Cour européenne des droits de l’homme. Deux victimes de «restitution» par la CIA poursuivent la Roumanie et la Lituanie

L’examen par la Cour européenne des droits de l’homme, mercredi 29 juin, de deux affaires dans lesquelles la Roumanie et la Lituanie sont accusées de complicité dans le programme de « restitution » et de détention secrète dirigée par l’Agence centrale du renseignement (CIA) constitue un événement important en matière d’obligation de rendre des comptes, a déclaré Amnesty International.

De nombreux pays européens ont facilité la pratique de la torture et les disparitions forcées orchestrées par la CIA au lendemain des attentats ayant frappé les États-Unis le 11 septembre 2001. C’est dans ce contexte qu’Abd al Rahim al Nashiri et Zayn al Abidin Muhammad Husayn (souvent appelé Abu Zubaydah) – actuellement détenus à Guantánamo – ont été soumis à des actes de torture, dont un simulacre de noyade, dans des lieux secrets tenus par la CIA.

La Roumanie et la Lituanie n’ont jamais rendu de comptes à propos de leur participation directe au programme de “restitution” et de détention secrète de la CIA. Les avocats des victimes ont maintenant l’occasion d’exposer les faits devant la Cour européenne dans l’espoir de briser le silence.

Julia Hall, spécialiste Lutte contre le terrorisme et droits humains en Europe, à Amnesty International

« La Roumanie et la Lituanie n’ont jamais rendu de comptes à propos de leur participation directe au programme de “restitution” et de détention secrète de la CIA. Les avocats des victimes ont maintenant l’occasion d’exposer les faits devant la Cour européenne dans l’espoir de briser le silence », a déclaré Julia Hall, spécialiste Lutte contre le terrorisme et droits humains en Europe, à Amnesty International.

Dans un rapport de décembre 2014, la Commission du Sénat américain sur le renseignement a fourni des informations précises sur les actes de torture que la CIA avait fait subir à Abd al Rahim al Nashiri et Abu Zubaydah, mais la justice américaine a refusé de se saisir des affaires liées aux opérations de la CIA et, à ce jour, les violations commises dans ce cadre sont demeurées pratiquement impunies.

De même, en février 2016, le secrétaire général du Conseil de l’Europe a clos l’enquête qu’il a conduite, au titre de l’article 52, sur le rôle des États européens dans le programme de « restitution » et de détention secrète de la CIA, battant ainsi en brèche l’obligation de rendre des comptes. Les audiences du 29 juin offrent une dernière occasion de dévoiler ce que le programme de « restitution » de la CIA signifiait en réalité dans ces pays.

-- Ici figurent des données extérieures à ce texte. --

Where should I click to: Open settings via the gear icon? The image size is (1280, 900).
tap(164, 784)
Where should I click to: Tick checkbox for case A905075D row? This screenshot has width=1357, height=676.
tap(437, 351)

« Ces audiences, qui concernent les violations des droits humains commises en Roumanie et en Lituanie, sont d’autant plus importantes que les victimes de ces actes de torture sont désormais privées d’autres moyens d’obtenir justice », a déclaré Julia Hall.

Amnesty International et la Commission internationale de juristes sont intervenues dans les procédures qu’Abd al Rahim al Nashiri et Abu Zubaydah ont engagées devant la Cour européenne des droits de l’homme à l’encontre de la Roumanie et de la Lituanie, respectivement. Amnesty International avait fait de même dans des affaires similaires, notamment dans le cadre des procédures engagées par ces deux hommes à l’encontre de la Pologne, dont l’implication dans les opérations de la CIA a été reconnue par la justice européenne en juillet 2014.